> **Text shown**:
☆ ☆ ☆ ☆ ☆
Avant-garde director Jim Jarmusch does brooding vampires who pass the time listening to rockabilly music and playing chess. And it’s awesome. In a year filled with cool movies, Only Lovers Left Alive is by far the coolest.
Indie rocker Adam (Tom Hiddleston) and his hipster wife Eve (Tilda Swinton) have been in love for years, through wars and despite the deteriorating condition of humankind. But can their romance survive the arrival of Eve’s promiscuous younger sister (Mia Wasikowska) and the schmaltzy state of rock and roll?
Set against the handsomely bleak backdrop of Detroit and Tangier, Jim Jarmusch’s lyrical vampire movie paints an extraordinary picture of romance, its reanimated characters asking viewers to consider what it means to be alive. It restores a sense of nobility to a genre that in recent years has been reduced to sissified musings for WB enthusiasts. Jarmusch’s script adds depth to the vampire archetype, focusing on the banality of the syndrome: getting older while people get stupid and trends grow lame. Only Lovers Left Alive is everything we’ve come to expect from a Jarmusch film: it is quirky and cool, humorous and somber and at all times, gorgeous to look at.
OTHER FILMS I LIKED:
Blue Ruin, Enemy, The Equalizer, Fury, Honeymoon, Interstellar, John Wick, Locke, A Most Violent Year, Night Moves, The Rover, We Are the Best
Thursday, February 19, 2015
We Are the Best
Klara (Mira Grosin) and Bobo (Mira Barkhammar), two thirteen-year-old rebels who wear more hair gel than Pauly D, form an all-girl punk band despite having no instruments and no discernible talent.
Watching We Are the Best was one of the most fun experiences I had at the movies all year. It’s a sweet little tale of young women experiencing the growing pains of life set to a cool punk soundtrack. Anchored by impressive performances by Grosin and Barkhammar, We Are the Best is a delightfully natural vision of youth. It’s the kind of movie that has you questioning whether the producers cast actors to play their heroines or simply aimed their cameras at real-life girls acting out. A scene that sees the girls shouting, “Crush capitalism” while refusing to climb out of a cardboard box that’s blocking patrons from reaching the counter at a fast food restaurant is a prime example.
Thursday, February 5, 2015
THE BABADOOK
When he discovers a pop-up book about a monstrous creature that stalks children in their homes on the shelf in his room, Samuel’s behavior worsens. He convinces himself that the creature, called The Babadook, is out to kill him. Amelia wants nothing more than to curl up in a ball and wait for help. But when a darkened figure floats through her room, it dawns on her that Samuel may not be so crazy after all.
☆ ☆ ☆ ☆ ☆
> **Raw records**:
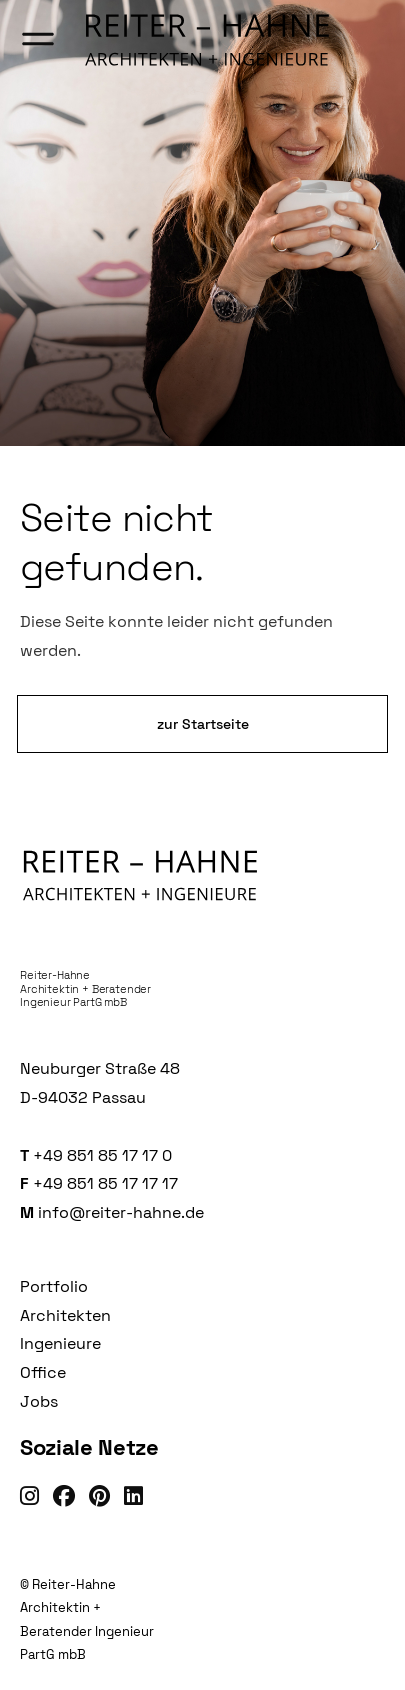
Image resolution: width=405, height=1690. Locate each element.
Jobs (39, 1401)
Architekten (65, 1315)
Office (43, 1372)
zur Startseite (203, 724)
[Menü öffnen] (38, 40)
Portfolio (54, 1286)
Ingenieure (60, 1343)
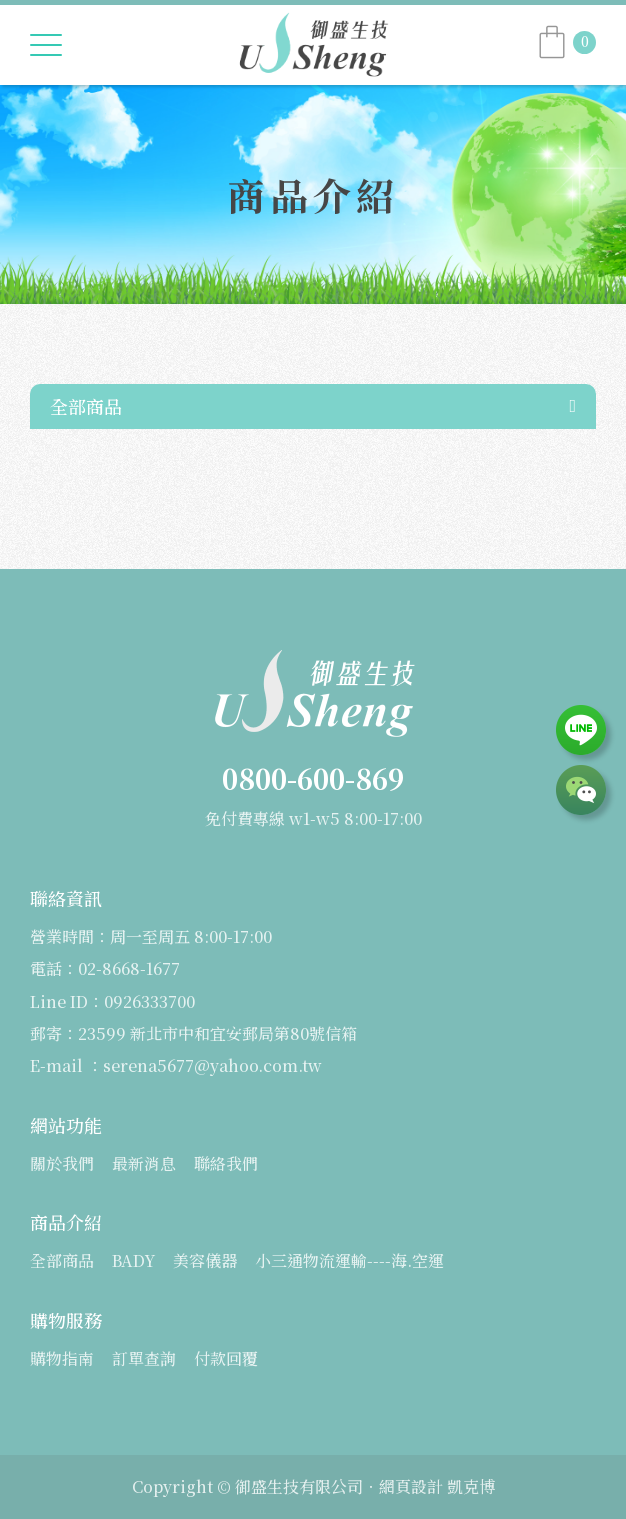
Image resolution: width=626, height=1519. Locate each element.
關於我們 (62, 1163)
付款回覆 (226, 1358)
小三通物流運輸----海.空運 (349, 1260)
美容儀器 (205, 1260)
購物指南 (62, 1358)
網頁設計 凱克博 (437, 1487)
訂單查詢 (144, 1358)
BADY (133, 1260)
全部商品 (86, 406)
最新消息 (144, 1163)
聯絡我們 (226, 1163)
☆ ☆ ☆ ☆ ☆
> **Complete the following**:
a) List every performer the film reviews name in parentheses after a character.
b) Turn the part of the records that opens with the line containing "zur Startseite (203, 724)" and closes with the last line of the records into a numbered list, leaving out the pictures.
The film reviews and the records have nothing to do with each other.

> **The results**:
a) Tom Hiddleston, Tilda Swinton, Mia Wasikowska, Mira Grosin, Mira Barkhammar

b)
1. zur Startseite (203, 724)
2. [Menü öffnen] (38, 40)
3. Portfolio (54, 1286)
4. Ingenieure (60, 1343)
5. Image resolution: width=626, height=1519. Locate each element.
6. 關於我們 (62, 1163)
7. 付款回覆 (226, 1358)
8. 小三通物流運輸----海.空運 (349, 1260)
9. 美容儀器 (205, 1260)
10. 購物指南 (62, 1358)
11. 網頁設計 凱克博 (437, 1487)
12. 訂單查詢 (144, 1358)
13. BADY (133, 1260)
14. 全部商品 (86, 406)
15. 最新消息 (144, 1163)
16. 聯絡我們 (226, 1163)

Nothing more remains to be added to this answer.